Numa manhã de segunda-feira, vizinhos estranharam a presença de dois carros da Polícia Militar na porta da mansão. Depois vieram peritos, rabecão e a notícia correu. Em princípio, as ilações giravam em torno de um possível crime passional dada a orientação sexual do famoso.
Com o passar dos dias, os fatos foram aparecendo. O poderoso teve uma filha com uma de suas empregadas e, aos 13 anos, a mocinha começou a ser assediada pelo próprio pai. As denúncias são de que a embebedava e queria “dormir com ela” de qualquer jeito. Até que numa madrugada o infeliz começou a passar as mãos no corpo dela, insistentemente. A menina se escondeu num banheiro e ali ficou até as 9 da manhã seguinte quando era hora de ir. Contou para uma prima, que contou para a tia, que contou para a avó, que contou para a mãe, a polícia entrou, preparou um inquérito e uma juíza decretou a prisão preventiva, ou seja, que ele deveria ficar no xadrez até o julgamento. Chamou a atenção que o mandado tinha prazo de validade de 20 anos, o que indicaria uma provável pena que seria aplicada no momento certo.
Naquela segunda-feira, quando os militares chegaram dizendo que era hora de ir, no camburão da RP, o bacana deve ter ligado para o advogado, que deve ter dito “a juíza acaba de decidir” e você vai ter que ir. Foi demais para a cabeça do bem-sucedido, acostumado aos holofotes, à bajulação e à sensação de quase todo brasileiro rico de que “não vai dar nada pra mim”. Deu um tiro na cabeça e saiu de rabecão.

**Seu objetivo**
Reproduza, sem qualquer alteração, a passagem do trecho acima que vai de "Com o passar" a "no momento certo.".

**Dados fornecidos**

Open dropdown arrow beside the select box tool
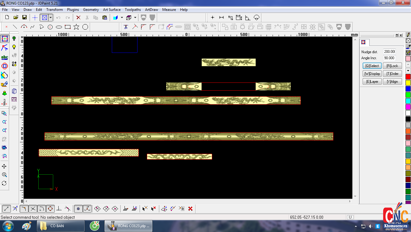[x=51, y=18]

**Resultado da tarefa**
Com o passar dos dias, os fatos foram aparecendo. O poderoso teve uma filha com uma de suas empregadas e, aos 13 anos, a mocinha começou a ser assediada pelo próprio pai. As denúncias são de que a embebedava e queria “dormir com ela” de qualquer jeito. Até que numa madrugada o infeliz começou a passar as mãos no corpo dela, insistentemente. A menina se escondeu num banheiro e ali ficou até as 9 da manhã seguinte quando era hora de ir. Contou para uma prima, que contou para a tia, que contou para a avó, que contou para a mãe, a polícia entrou, preparou um inquérito e uma juíza decretou a prisão preventiva, ou seja, que ele deveria ficar no xadrez até o julgamento. Chamou a atenção que o mandado tinha prazo de validade de 20 anos, o que indicaria uma provável pena que seria aplicada no momento certo.